DOCUMENT EXTRACT =
□ □ □ □ □ □ □
If, at any time, our prospects for internally financing our
research and development programs decline, we may decide to
reduce research and development expenses by delaying,
discontinuing or reducing our funding of development of one or
more of our drug candidates or potential drug candidates or of
other research and development programs. Alternatively, we might
raise funds through strategic alliances, public or private
financings or other arrangements. There can be no assurance that
funding, if needed, will be available on attractive terms, or at
all. Furthermore, financing obtained through future strategic
alliances may require us to forego certain commercialization and
other rights to our drug candidates. Similarly, any additional
equity financing may be dilutive to stockholders and debt
financing, if available, may involve restrictive covenants. Our
failure to raise capital as and when needed could have a
negative impact on our financial condition and our ability to
pursue our business strategy.
Off-balance
Sheet Arrangements
As of December 31, 2009, we did not have any relationships
with unconsolidated entities or financial partnerships, such as
entities often referred to as structured finance or special
purpose entities, which would have been established for the
purpose of facilitating off-balance sheet arrangements or other
contractually narrow or limited purposes. In addition, we do not
engage in trading activities involving non-exchange traded
contracts. Therefore, we are not materially exposed to
financing, liquidity, market or credit risk that could arise if
we had engaged in these relationships. We do not have
relationships or transactions with persons or entities that
derive benefits from their non-independent relationship with us
or our related parties.
□ □ □ □ □ □ □
STORED DATA =
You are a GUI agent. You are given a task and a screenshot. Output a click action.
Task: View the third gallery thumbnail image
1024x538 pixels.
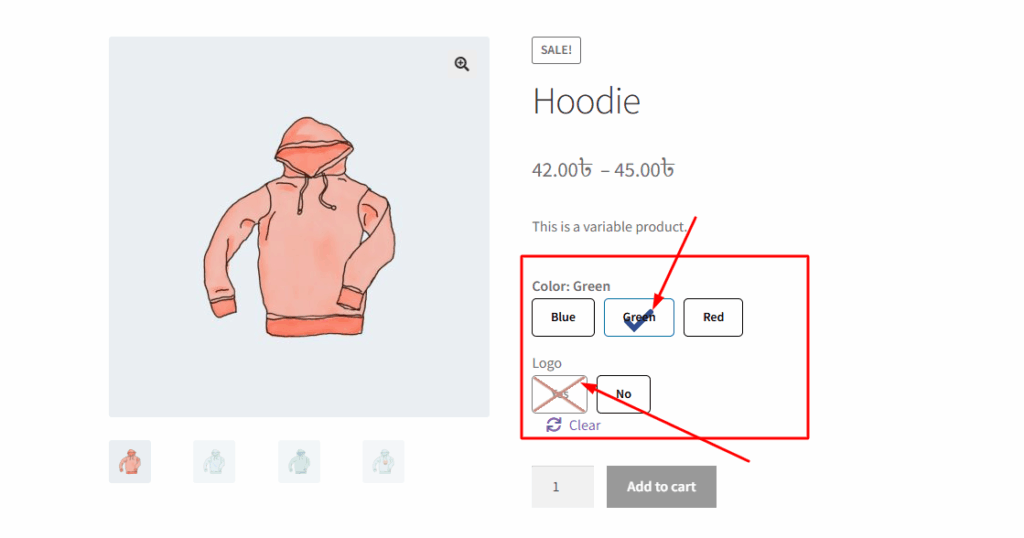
□ □ □ □ □ □ □
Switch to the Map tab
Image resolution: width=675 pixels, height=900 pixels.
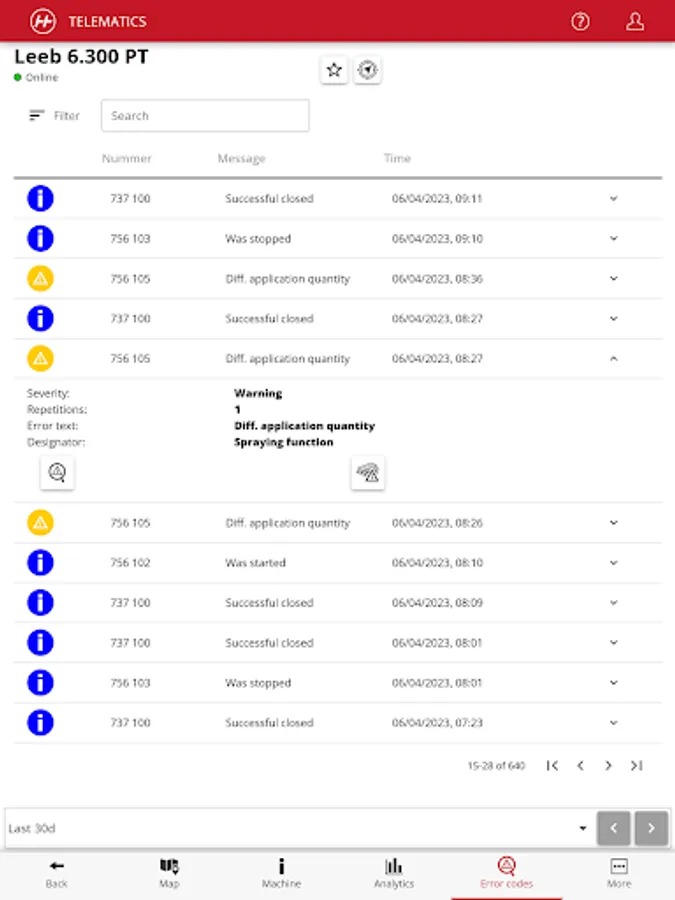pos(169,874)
□ □ □ □ □ □ □
EXERCISE PROMPT =
In the document extract, what might financing obtained through future strategic alliances require the company to give up? Use only the document extract for this; the items play no part.

EXERCISE RESULT =
Certain commercialization and other rights to its drug candidates.